# GIVEN EXERCISE
Reproduce each of the following entries line for line, with no changes.

# MATERIAL TO PROCESS
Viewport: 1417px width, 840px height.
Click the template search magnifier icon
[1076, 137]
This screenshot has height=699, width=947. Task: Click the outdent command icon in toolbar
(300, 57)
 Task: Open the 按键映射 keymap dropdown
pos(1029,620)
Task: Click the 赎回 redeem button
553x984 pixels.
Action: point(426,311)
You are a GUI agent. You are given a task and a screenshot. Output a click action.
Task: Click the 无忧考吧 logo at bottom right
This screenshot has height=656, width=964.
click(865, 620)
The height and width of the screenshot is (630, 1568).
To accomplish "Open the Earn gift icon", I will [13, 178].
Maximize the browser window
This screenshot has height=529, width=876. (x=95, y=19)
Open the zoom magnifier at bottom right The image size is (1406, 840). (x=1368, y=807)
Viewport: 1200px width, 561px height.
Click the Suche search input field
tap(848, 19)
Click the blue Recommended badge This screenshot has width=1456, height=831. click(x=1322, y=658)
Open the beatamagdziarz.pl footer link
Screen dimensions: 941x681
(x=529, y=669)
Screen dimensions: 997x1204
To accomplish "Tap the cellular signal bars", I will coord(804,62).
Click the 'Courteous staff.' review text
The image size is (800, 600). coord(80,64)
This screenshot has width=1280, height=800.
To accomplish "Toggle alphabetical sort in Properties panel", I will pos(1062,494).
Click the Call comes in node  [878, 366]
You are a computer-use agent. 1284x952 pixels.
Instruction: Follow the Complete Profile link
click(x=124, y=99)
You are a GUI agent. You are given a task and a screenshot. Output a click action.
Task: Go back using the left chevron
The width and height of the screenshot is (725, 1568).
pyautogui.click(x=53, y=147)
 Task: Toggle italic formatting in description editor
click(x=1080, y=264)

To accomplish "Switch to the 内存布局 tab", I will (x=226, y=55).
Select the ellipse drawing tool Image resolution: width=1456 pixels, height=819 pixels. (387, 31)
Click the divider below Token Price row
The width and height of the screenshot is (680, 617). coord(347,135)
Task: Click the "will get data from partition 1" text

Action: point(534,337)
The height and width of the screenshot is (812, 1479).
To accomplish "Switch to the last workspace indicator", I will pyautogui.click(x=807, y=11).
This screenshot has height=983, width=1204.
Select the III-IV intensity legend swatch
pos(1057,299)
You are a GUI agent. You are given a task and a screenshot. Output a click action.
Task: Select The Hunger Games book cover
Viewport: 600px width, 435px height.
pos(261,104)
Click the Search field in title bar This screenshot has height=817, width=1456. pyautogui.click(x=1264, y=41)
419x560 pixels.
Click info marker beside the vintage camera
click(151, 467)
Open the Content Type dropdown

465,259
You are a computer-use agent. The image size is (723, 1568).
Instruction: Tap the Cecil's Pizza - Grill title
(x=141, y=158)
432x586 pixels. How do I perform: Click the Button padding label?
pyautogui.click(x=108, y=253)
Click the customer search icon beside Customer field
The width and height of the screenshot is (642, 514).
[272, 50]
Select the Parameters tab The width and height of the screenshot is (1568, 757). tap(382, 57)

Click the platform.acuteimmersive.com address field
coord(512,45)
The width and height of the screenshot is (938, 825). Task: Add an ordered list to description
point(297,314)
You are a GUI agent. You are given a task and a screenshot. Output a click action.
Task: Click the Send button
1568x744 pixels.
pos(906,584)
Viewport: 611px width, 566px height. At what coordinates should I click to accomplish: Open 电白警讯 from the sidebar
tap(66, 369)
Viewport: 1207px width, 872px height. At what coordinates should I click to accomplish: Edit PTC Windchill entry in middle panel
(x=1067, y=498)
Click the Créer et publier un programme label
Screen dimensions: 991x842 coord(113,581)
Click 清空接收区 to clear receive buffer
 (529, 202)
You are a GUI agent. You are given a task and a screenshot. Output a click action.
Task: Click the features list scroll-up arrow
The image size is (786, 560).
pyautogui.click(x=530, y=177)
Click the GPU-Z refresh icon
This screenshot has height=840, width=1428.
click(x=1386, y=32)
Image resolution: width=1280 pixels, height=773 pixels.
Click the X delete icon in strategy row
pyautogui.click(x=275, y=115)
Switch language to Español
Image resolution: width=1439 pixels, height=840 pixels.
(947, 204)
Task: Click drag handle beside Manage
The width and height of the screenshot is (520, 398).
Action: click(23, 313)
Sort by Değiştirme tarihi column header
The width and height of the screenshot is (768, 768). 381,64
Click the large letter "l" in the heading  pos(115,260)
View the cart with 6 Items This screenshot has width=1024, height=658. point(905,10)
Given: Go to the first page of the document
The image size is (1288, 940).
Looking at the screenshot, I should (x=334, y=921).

# RIGHT ANSWER
Viewport: 1417px width, 840px height.
Click the template search magnifier icon
[1076, 137]
This screenshot has height=699, width=947. Task: Click the outdent command icon in toolbar
(300, 57)
 Task: Open the 按键映射 keymap dropdown
pos(1029,620)
Task: Click the 赎回 redeem button
553x984 pixels.
Action: point(426,311)
You are a GUI agent. You are given a task and a screenshot. Output a click action.
Task: Click the 无忧考吧 logo at bottom right
This screenshot has height=656, width=964.
click(865, 620)
The height and width of the screenshot is (630, 1568).
To accomplish "Open the Earn gift icon", I will [13, 178].
Maximize the browser window
This screenshot has height=529, width=876. (x=95, y=19)
Open the zoom magnifier at bottom right The image size is (1406, 840). (x=1368, y=807)
Viewport: 1200px width, 561px height.
Click the Suche search input field
tap(848, 19)
Click the blue Recommended badge This screenshot has width=1456, height=831. click(x=1322, y=658)
Open the beatamagdziarz.pl footer link
Screen dimensions: 941x681
(x=529, y=669)
Screen dimensions: 997x1204
To accomplish "Tap the cellular signal bars", I will coord(804,62).
Click the 'Courteous staff.' review text
The image size is (800, 600). coord(80,64)
This screenshot has width=1280, height=800.
To accomplish "Toggle alphabetical sort in Properties panel", I will pos(1062,494).
Click the Call comes in node  [878, 366]
You are a computer-use agent. 1284x952 pixels.
Instruction: Follow the Complete Profile link
click(x=124, y=99)
You are a GUI agent. You are given a task and a screenshot. Output a click action.
Task: Go back using the left chevron
The width and height of the screenshot is (725, 1568).
pyautogui.click(x=53, y=147)
 Task: Toggle italic formatting in description editor
click(x=1080, y=264)

To accomplish "Switch to the 内存布局 tab", I will (x=226, y=55).
Select the ellipse drawing tool Image resolution: width=1456 pixels, height=819 pixels. (387, 31)
Click the divider below Token Price row
The width and height of the screenshot is (680, 617). coord(347,135)
Task: Click the "will get data from partition 1" text

Action: point(534,337)
The height and width of the screenshot is (812, 1479).
To accomplish "Switch to the last workspace indicator", I will pyautogui.click(x=807, y=11).
This screenshot has height=983, width=1204.
Select the III-IV intensity legend swatch
pos(1057,299)
You are a GUI agent. You are given a task and a screenshot. Output a click action.
Task: Select The Hunger Games book cover
Viewport: 600px width, 435px height.
pos(261,104)
Click the Search field in title bar This screenshot has height=817, width=1456. pyautogui.click(x=1264, y=41)
419x560 pixels.
Click info marker beside the vintage camera
click(151, 467)
Open the Content Type dropdown

465,259
You are a computer-use agent. The image size is (723, 1568).
Instruction: Tap the Cecil's Pizza - Grill title
(x=141, y=158)
432x586 pixels. How do I perform: Click the Button padding label?
pyautogui.click(x=108, y=253)
Click the customer search icon beside Customer field
The width and height of the screenshot is (642, 514).
[272, 50]
Select the Parameters tab The width and height of the screenshot is (1568, 757). tap(382, 57)

Click the platform.acuteimmersive.com address field
coord(512,45)
The width and height of the screenshot is (938, 825). Task: Add an ordered list to description
point(297,314)
You are a GUI agent. You are given a task and a screenshot. Output a click action.
Task: Click the Send button
1568x744 pixels.
pos(906,584)
Viewport: 611px width, 566px height. At what coordinates should I click to accomplish: Open 电白警讯 from the sidebar
tap(66, 369)
Viewport: 1207px width, 872px height. At what coordinates should I click to accomplish: Edit PTC Windchill entry in middle panel
(x=1067, y=498)
Click the Créer et publier un programme label
Screen dimensions: 991x842 coord(113,581)
Click 清空接收区 to clear receive buffer
 (529, 202)
You are a GUI agent. You are given a task and a screenshot. Output a click action.
Task: Click the features list scroll-up arrow
The image size is (786, 560).
pyautogui.click(x=530, y=177)
Click the GPU-Z refresh icon
This screenshot has height=840, width=1428.
click(x=1386, y=32)
Image resolution: width=1280 pixels, height=773 pixels.
Click the X delete icon in strategy row
pyautogui.click(x=275, y=115)
Switch language to Español
Image resolution: width=1439 pixels, height=840 pixels.
(947, 204)
Task: Click drag handle beside Manage
The width and height of the screenshot is (520, 398).
Action: click(23, 313)
Sort by Değiştirme tarihi column header
The width and height of the screenshot is (768, 768). 381,64
Click the large letter "l" in the heading  pos(115,260)
View the cart with 6 Items This screenshot has width=1024, height=658. point(905,10)
Given: Go to the first page of the document
The image size is (1288, 940).
Looking at the screenshot, I should (x=334, y=921).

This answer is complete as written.